Do you know what this error could be? Some people fixed it by reducing batch sizes, but I did not find that option in the basecaller.py file.

Thank you!

iiSeymour commented 3 years ago

Hey @patbohn

I need to add support for per model default configs that can be overridden from the command line - until I get round to that you can find the defaults here. I think 8GB is a little on the small side for the default values so maybe try setting the batchsize to 24 and halve split_read_length to 200,000.

patbohn commented 3 years ago

I have tried reducing the values to 24 and 200,000 respectively, but alas that still gave the same error. I then decreased batchsize further down to 1 and split_read_length to 50,000 to confirm the error stays, so it does not seem directly related to batch size in my case, and it does not appear to be something that someone else has experienced yet.

iiSeymour commented 3 years ago

🤔 maybe @vellamike or @EpiSlim can shed some light here?

I've successfully run on ampere with the following - so maybe try the PyTorch 1.7?

$ nvidia-smi | head -n 4
Thu Nov 26 14:54:58 2020       
+-----------------------------------------------------------------------------+
| NVIDIA-SMI 455.23.05    Driver Version: 455.23.05    CUDA Version: 11.1     |
|-------------------------------+----------------------+----------------------+
$ python
Python 3.8.6 (default, Nov 12 2020, 18:34:50) 
[GCC 5.4.0 20160609] on linux
Type "help", "copyright", "credits" or "license" for more information.
>>> import torch
>>> torch.__version__
'1.7.0+cu110'
>>> torch.backends.cudnn.version()
8004
>>>

vellamike commented 3 years ago

Hi @patbohn

linux driver 455.45.01 needs Cuda 11.1 specifically

This is not correct, from CUDA documentation:

Drivers have always been backwards compatible with CUDA. This means that a CUDA 11.0 application will be compatible with R450 (11.0), R455 (11.1) and beyond. CUDA applications typically statically include all the libraries (for example cudart, CUDA math libraries such as cuBLAS, cuFFT) they need, so they should work on new drivers or CUDA Toolkit installations

As you are compiling an alpha version of pytorch against a cuda version not tested to work with Pytorch there could be any number of reasons why you are seeing this error.

Could you try CUDA 11.0, and pytorch 1.7? This should work without needing to compile anything. You can install CUDA 11.0 alongside 11.1

patbohn commented 3 years ago

Hi @vellamike , Thank you for clearing that up for me, my mistake.

*Information shown*.
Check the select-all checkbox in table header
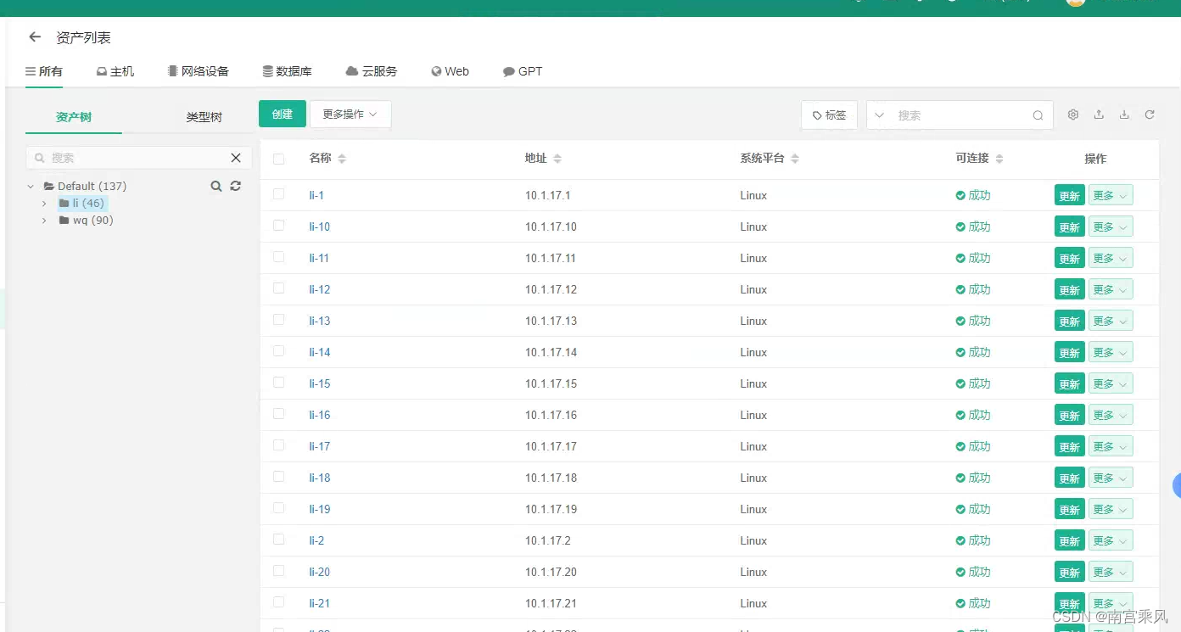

*Exercise A*. In the thread, to what values did patbohn lower batchsize and split_read_length to check whether the error stayed?
*Exercise B*. Transcribe the part of the thread starting with "As you are compiling" and going on through "me, my mistake.".
The thread and the data above are unrelated.

*Answer A*. Batchsize to 1 and split_read_length to 50,000.

*Answer B*.
As you are compiling an alpha version of pytorch against a cuda version not tested to work with Pytorch there could be any number of reasons why you are seeing this error.

Could you try CUDA 11.0, and pytorch 1.7? This should work without needing to compile anything. You can install CUDA 11.0 alongside 11.1

patbohn commented 3 years ago

Hi @vellamike , Thank you for clearing that up for me, my mistake.